▶ WHAT IS BEING ASKED
What you return must match the records below exactly, down to each character.

+ + +

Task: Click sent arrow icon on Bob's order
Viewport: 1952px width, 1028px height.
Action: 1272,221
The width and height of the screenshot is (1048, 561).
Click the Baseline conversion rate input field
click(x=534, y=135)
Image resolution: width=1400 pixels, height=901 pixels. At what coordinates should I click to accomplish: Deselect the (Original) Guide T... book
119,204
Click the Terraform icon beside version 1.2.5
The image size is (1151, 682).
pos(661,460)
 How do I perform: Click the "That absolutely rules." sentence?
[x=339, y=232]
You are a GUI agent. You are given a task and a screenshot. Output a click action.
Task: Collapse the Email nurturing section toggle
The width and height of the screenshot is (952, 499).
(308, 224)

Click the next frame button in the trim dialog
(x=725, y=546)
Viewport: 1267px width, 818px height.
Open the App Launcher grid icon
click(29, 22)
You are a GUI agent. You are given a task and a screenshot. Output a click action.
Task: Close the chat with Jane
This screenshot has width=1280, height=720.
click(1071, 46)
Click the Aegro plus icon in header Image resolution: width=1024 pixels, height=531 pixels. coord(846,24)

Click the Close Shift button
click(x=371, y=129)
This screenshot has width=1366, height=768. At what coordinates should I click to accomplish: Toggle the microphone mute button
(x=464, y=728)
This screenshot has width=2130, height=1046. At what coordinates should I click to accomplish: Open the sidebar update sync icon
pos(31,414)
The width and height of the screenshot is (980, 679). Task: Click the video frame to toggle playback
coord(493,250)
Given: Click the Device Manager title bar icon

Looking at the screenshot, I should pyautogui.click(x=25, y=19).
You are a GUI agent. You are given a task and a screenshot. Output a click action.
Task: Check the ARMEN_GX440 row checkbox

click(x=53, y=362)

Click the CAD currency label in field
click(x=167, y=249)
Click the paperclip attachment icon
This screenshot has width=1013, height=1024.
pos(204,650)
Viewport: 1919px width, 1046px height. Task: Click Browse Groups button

+ + +

▶ OUTPUT BELOW
Task: Click sent arrow icon on Bob's order
Viewport: 1952px width, 1028px height.
Action: 1272,221
The width and height of the screenshot is (1048, 561).
Click the Baseline conversion rate input field
click(x=534, y=135)
Image resolution: width=1400 pixels, height=901 pixels. At what coordinates should I click to accomplish: Deselect the (Original) Guide T... book
119,204
Click the Terraform icon beside version 1.2.5
The image size is (1151, 682).
pos(661,460)
 How do I perform: Click the "That absolutely rules." sentence?
[x=339, y=232]
You are a GUI agent. You are given a task and a screenshot. Output a click action.
Task: Collapse the Email nurturing section toggle
The width and height of the screenshot is (952, 499).
(308, 224)

Click the next frame button in the trim dialog
(x=725, y=546)
Viewport: 1267px width, 818px height.
Open the App Launcher grid icon
click(29, 22)
You are a GUI agent. You are given a task and a screenshot. Output a click action.
Task: Close the chat with Jane
This screenshot has width=1280, height=720.
click(1071, 46)
Click the Aegro plus icon in header Image resolution: width=1024 pixels, height=531 pixels. coord(846,24)

Click the Close Shift button
click(x=371, y=129)
This screenshot has width=1366, height=768. At what coordinates should I click to accomplish: Toggle the microphone mute button
(x=464, y=728)
This screenshot has width=2130, height=1046. At what coordinates should I click to accomplish: Open the sidebar update sync icon
pos(31,414)
The width and height of the screenshot is (980, 679). Task: Click the video frame to toggle playback
coord(493,250)
Given: Click the Device Manager title bar icon

Looking at the screenshot, I should pyautogui.click(x=25, y=19).
You are a GUI agent. You are given a task and a screenshot. Output a click action.
Task: Check the ARMEN_GX440 row checkbox

click(x=53, y=362)

Click the CAD currency label in field
click(x=167, y=249)
Click the paperclip attachment icon
This screenshot has width=1013, height=1024.
pos(204,650)
Viewport: 1919px width, 1046px height. Task: Click Browse Groups button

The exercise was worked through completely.